Output the listing below verbatim.
THE DATA Block Start
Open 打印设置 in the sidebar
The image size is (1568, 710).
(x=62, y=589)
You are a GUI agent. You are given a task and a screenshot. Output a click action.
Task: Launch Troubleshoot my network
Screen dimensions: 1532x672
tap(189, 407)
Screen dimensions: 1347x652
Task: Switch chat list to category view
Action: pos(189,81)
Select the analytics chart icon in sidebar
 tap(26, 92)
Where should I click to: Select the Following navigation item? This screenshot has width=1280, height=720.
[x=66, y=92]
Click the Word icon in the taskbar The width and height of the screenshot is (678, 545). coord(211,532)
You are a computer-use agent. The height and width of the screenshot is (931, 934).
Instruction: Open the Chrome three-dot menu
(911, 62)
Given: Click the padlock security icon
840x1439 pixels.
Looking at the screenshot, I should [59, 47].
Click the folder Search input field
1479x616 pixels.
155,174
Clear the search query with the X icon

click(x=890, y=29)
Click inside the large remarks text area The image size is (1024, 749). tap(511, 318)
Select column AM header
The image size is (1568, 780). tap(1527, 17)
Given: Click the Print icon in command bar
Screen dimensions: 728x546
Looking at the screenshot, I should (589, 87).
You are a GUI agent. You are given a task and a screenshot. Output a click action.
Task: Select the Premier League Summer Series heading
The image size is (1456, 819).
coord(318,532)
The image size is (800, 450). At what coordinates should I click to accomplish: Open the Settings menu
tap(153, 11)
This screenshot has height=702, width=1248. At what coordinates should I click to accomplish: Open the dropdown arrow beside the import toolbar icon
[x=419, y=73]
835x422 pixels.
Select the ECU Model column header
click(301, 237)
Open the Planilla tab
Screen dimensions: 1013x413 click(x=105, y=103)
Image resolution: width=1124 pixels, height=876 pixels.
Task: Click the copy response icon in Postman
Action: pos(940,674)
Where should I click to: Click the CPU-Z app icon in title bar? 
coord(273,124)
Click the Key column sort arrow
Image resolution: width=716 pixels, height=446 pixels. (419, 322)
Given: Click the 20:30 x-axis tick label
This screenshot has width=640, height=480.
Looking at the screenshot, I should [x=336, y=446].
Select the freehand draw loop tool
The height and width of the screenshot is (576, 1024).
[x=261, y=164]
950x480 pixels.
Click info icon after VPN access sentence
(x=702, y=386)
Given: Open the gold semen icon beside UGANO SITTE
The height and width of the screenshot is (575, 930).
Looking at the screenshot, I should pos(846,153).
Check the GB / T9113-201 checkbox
THE DATA Block End
*SOLVED PROBLEM:*
Open 打印设置 in the sidebar
The image size is (1568, 710).
(x=62, y=589)
You are a GUI agent. You are given a task and a screenshot. Output a click action.
Task: Launch Troubleshoot my network
Screen dimensions: 1532x672
tap(189, 407)
Screen dimensions: 1347x652
Task: Switch chat list to category view
Action: pos(189,81)
Select the analytics chart icon in sidebar
 tap(26, 92)
Where should I click to: Select the Following navigation item? This screenshot has width=1280, height=720.
[x=66, y=92]
Click the Word icon in the taskbar The width and height of the screenshot is (678, 545). coord(211,532)
You are a computer-use agent. The height and width of the screenshot is (931, 934).
Instruction: Open the Chrome three-dot menu
(911, 62)
Given: Click the padlock security icon
840x1439 pixels.
Looking at the screenshot, I should [59, 47].
Click the folder Search input field
1479x616 pixels.
155,174
Clear the search query with the X icon

click(x=890, y=29)
Click inside the large remarks text area The image size is (1024, 749). tap(511, 318)
Select column AM header
The image size is (1568, 780). tap(1527, 17)
Given: Click the Print icon in command bar
Screen dimensions: 728x546
Looking at the screenshot, I should (589, 87).
You are a GUI agent. You are given a task and a screenshot. Output a click action.
Task: Select the Premier League Summer Series heading
The image size is (1456, 819).
coord(318,532)
The image size is (800, 450). At what coordinates should I click to accomplish: Open the Settings menu
tap(153, 11)
This screenshot has height=702, width=1248. At what coordinates should I click to accomplish: Open the dropdown arrow beside the import toolbar icon
[x=419, y=73]
835x422 pixels.
Select the ECU Model column header
click(301, 237)
Open the Planilla tab
Screen dimensions: 1013x413 click(x=105, y=103)
Image resolution: width=1124 pixels, height=876 pixels.
Task: Click the copy response icon in Postman
Action: pos(940,674)
Where should I click to: Click the CPU-Z app icon in title bar? 
coord(273,124)
Click the Key column sort arrow
Image resolution: width=716 pixels, height=446 pixels. (419, 322)
Given: Click the 20:30 x-axis tick label
This screenshot has width=640, height=480.
Looking at the screenshot, I should [x=336, y=446].
Select the freehand draw loop tool
The height and width of the screenshot is (576, 1024).
[x=261, y=164]
950x480 pixels.
Click info icon after VPN access sentence
(x=702, y=386)
Given: Open the gold semen icon beside UGANO SITTE
The height and width of the screenshot is (575, 930).
Looking at the screenshot, I should pos(846,153).
Check the GB / T9113-201 checkbox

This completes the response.